What is asked:
a. In the Real Acoustic Sound post, what three sound sources does the Yamaha NSX-1 integrated circuit implement?
b. Rewrite the Real Acoustic Sound post from "Vocaloid uses a method" up to and including "the short story.)", putting "filtering" in place of "smoothing".
c. Continue the Real Acoustic Sound post from its last sentence.

Reading passage:
Real Acoustic Sound - Sand, software and sound

As mentioned in my earlier post, the Yamaha NSX-1 integrated circuit implements three sound sources: a General MIDI engine based on the XG voice architecture, eVocaloid and Real Acoustic Sound (RAS). RAS is based on Articulation Element Modeling (AEM) and I now believe that eVocaloid is also a form of AEM. eVocaloid uses AEM to join or “blend” phonemes. The more well-known “conventional” Vocaloid uses computationally intensive mathematics for blending which is why conventional Vocaloid remains a computer-only application.

Vocaloid uses a method called Frequency-domain Singing Articulation Splicing and Shaping. It performs frequency domain smoothing. (That’s the short story.)

AEM underlies Tyros Super Articulation 2 (S.Art2) voices. Players really dig S.Art2 voices because they are so intuitively expressive and authentic. Synthesizer folk hoped that Montage would implement S.Art2 voices — a hope not yet realized.

Data extract:
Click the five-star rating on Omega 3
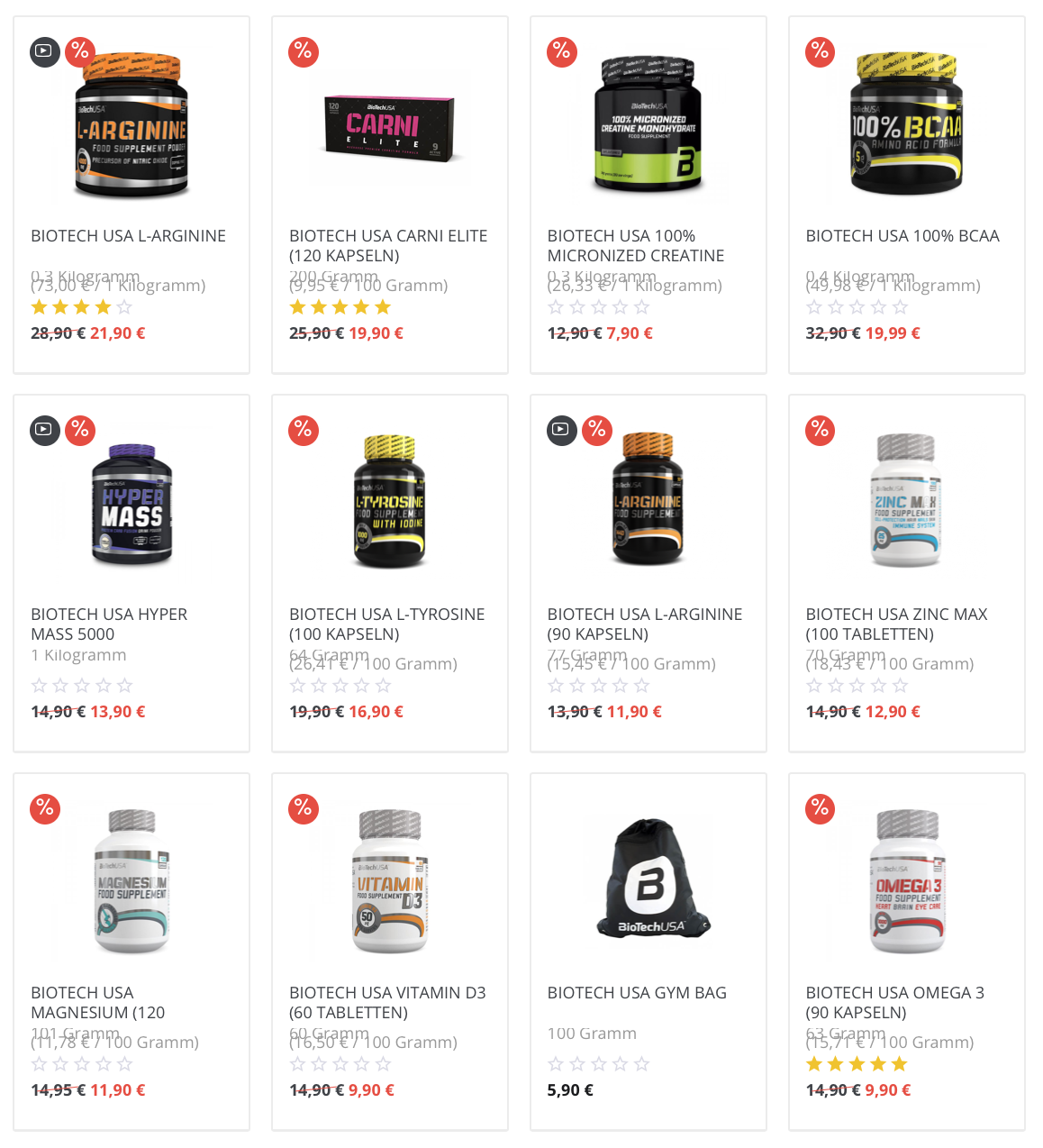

Exercise responses:
a. A General MIDI engine based on the XG voice architecture, eVocaloid, and Real Acoustic Sound (RAS).

b.
Vocaloid uses a method called Frequency-domain Singing Articulation Splicing and Shaping. It performs frequency domain filtering. (That’s the short story.)

c.
Conceptually, S.Art2 has two major subsystems: a controller and a synthesis engine. The controller (which is really software running on an embedded microcomputer) senses the playing gesture made by the musician and translates those gestures into synthesis actions. Gestures include striking a key, releasing a key, pressing an articulation button, moving the pitch bend or modulation wheel. Vibrato is the most commonly applied modulation type. The controller takes all of this input and figures out the musician’s intent. The controller then translates that intent into commands which it sends to the synthesis engine.

AEM breaks synthesis into five phases: head, body, joint, tail and shot. The head phase is what we usually call “attack.” The body phase forms the main part of a tone. The tail phase is what we usually call “release.” The joint phase connects two bodies, replacing the head phase leading into the second body. A shot is short waveform like a detached staccato note or a percussive hit. A flowing legato string passage sounds much different than pizzicato, so it makes sense to treat shots separately.

Heads, bodies and tails are stored in a database of waveform fragments (i.e., samples). Based on gestures — or MIDI data in the case of the NSX-1 — the controller selects fragments from the database. It then modifies and joins the fragments according to the intent to produce the final digital audio waveform. For example, the synthesis engine computes joint fragments to blend two legato notes. The synthesis engine may also apply vibrato across the entire waveform (including the computed joint) if requested.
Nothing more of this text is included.